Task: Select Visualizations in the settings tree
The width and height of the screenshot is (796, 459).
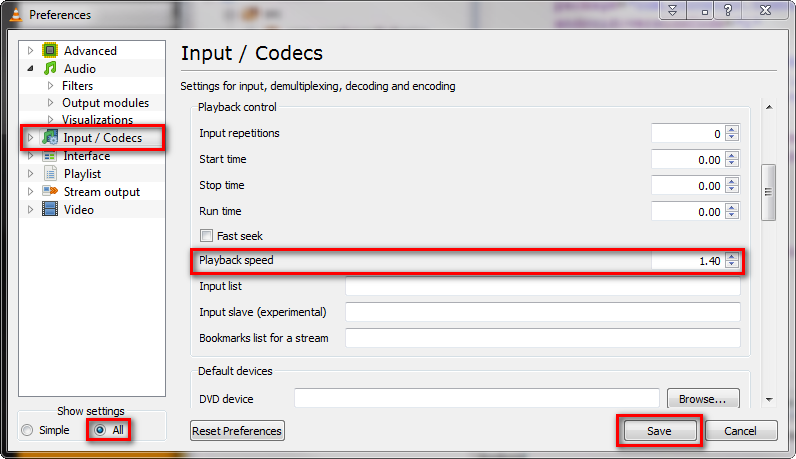Action: 97,120
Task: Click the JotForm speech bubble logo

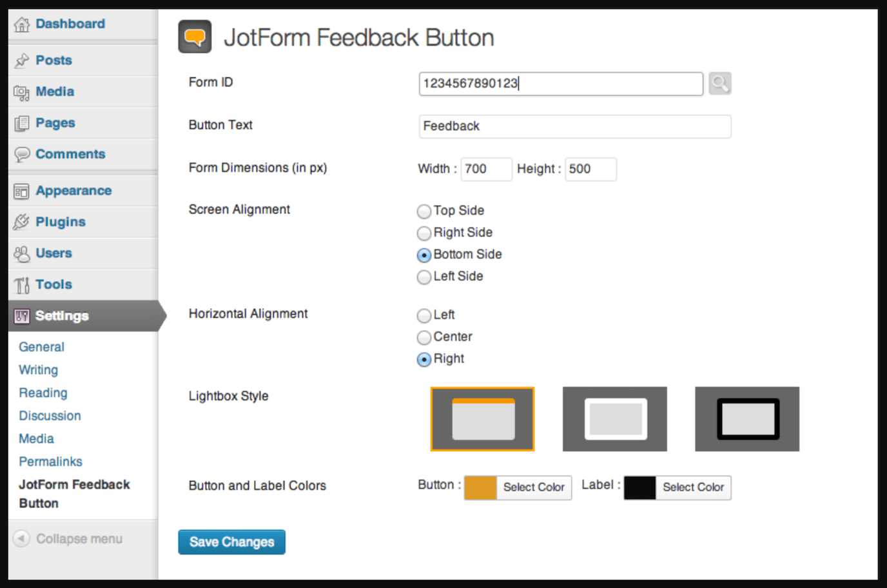Action: tap(194, 37)

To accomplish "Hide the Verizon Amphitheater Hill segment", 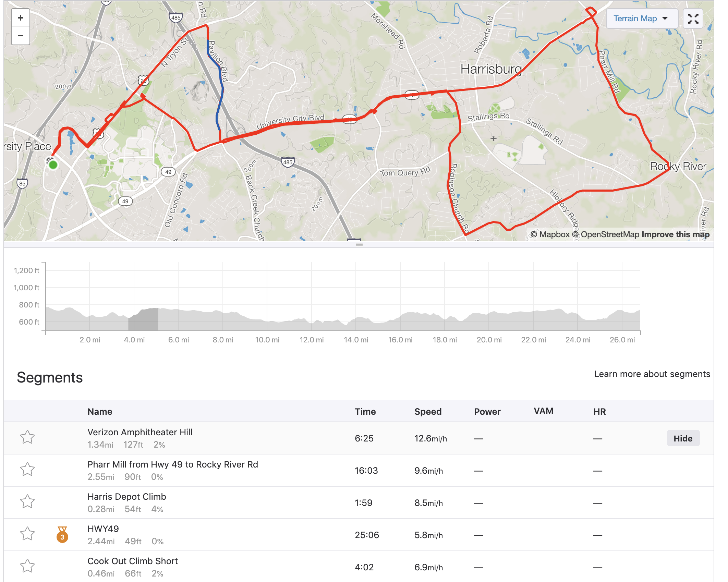I will [683, 438].
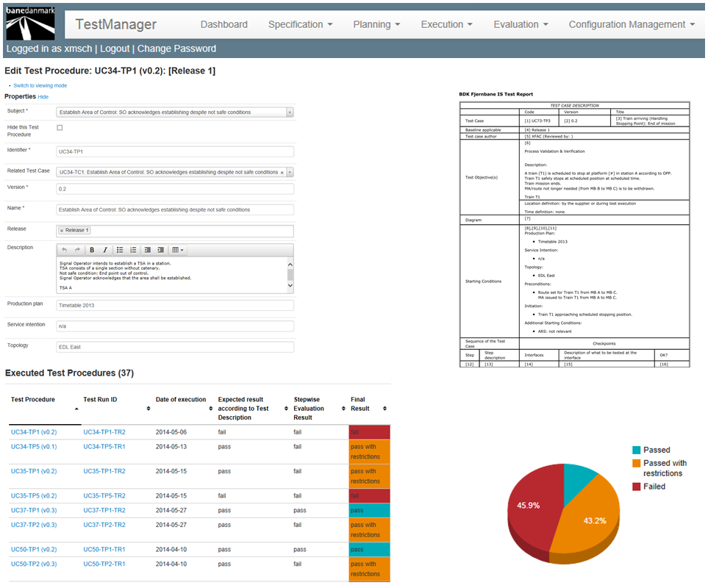This screenshot has width=708, height=588.
Task: Click the undo icon in Description editor
Action: tap(65, 250)
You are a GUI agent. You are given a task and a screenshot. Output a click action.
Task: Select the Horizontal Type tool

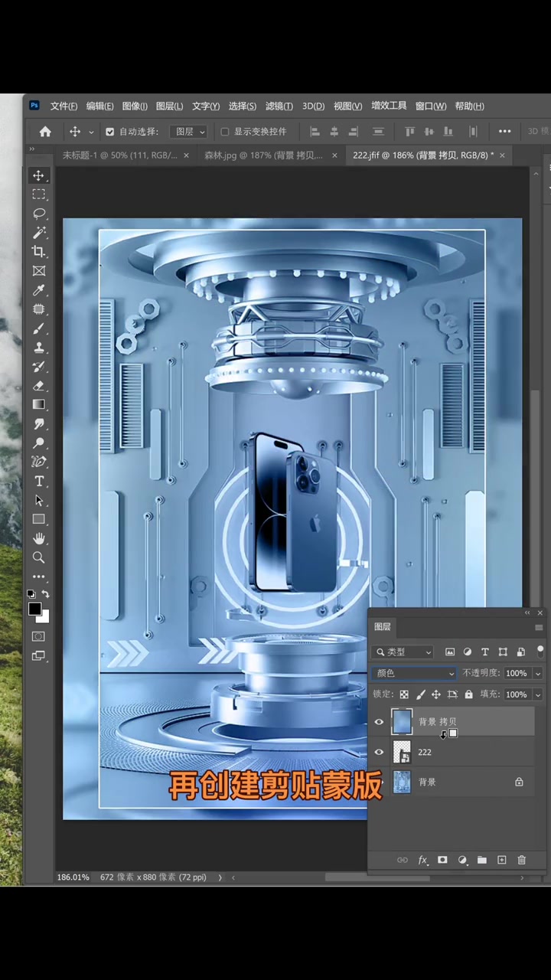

- **Directions for this task**:
State the number of lines in the records that contain the string "Select", and nothing more.

- **Written answer**:
2